• The task: Rewrite the lines from the one containing "Task: Click the Manifold" up to and including the one containing "pos(73,130)", swapping "computer-use agent" for "GUI agent" and leaving everything else unchanged.

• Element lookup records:

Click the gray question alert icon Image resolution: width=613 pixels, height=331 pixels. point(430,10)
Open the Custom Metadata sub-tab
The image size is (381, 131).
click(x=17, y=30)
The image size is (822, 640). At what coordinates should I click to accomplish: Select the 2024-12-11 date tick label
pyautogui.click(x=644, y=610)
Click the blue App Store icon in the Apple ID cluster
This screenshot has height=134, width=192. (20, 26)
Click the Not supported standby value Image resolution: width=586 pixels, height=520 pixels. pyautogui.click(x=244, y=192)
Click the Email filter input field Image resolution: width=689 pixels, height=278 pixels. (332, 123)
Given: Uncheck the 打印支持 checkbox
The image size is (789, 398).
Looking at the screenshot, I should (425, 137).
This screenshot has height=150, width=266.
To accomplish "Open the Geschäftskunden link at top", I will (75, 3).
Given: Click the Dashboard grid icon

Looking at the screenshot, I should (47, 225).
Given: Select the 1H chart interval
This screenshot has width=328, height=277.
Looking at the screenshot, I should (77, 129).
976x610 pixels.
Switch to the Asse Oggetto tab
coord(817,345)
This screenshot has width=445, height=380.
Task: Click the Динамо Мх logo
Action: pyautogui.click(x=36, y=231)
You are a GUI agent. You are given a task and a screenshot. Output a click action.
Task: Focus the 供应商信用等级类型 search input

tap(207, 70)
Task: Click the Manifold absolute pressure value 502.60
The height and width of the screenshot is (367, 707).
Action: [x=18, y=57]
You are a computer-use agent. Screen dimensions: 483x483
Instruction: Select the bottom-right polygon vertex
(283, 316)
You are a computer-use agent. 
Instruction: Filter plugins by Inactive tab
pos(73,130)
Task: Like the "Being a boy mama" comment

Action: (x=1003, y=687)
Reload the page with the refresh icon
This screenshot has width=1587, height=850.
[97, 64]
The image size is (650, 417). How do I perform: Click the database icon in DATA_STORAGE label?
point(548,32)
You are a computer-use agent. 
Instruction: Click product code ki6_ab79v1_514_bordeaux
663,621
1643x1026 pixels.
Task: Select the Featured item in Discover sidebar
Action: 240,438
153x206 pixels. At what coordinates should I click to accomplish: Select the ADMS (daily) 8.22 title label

• Task output:
Task: Click the Manifold absolute pressure value 502.60
The height and width of the screenshot is (367, 707).
Action: [x=18, y=57]
You are a GUI agent. Screen dimensions: 483x483
Instruction: Select the bottom-right polygon vertex
(283, 316)
You are a GUI agent. 
Instruction: Filter plugins by Inactive tab
pos(73,130)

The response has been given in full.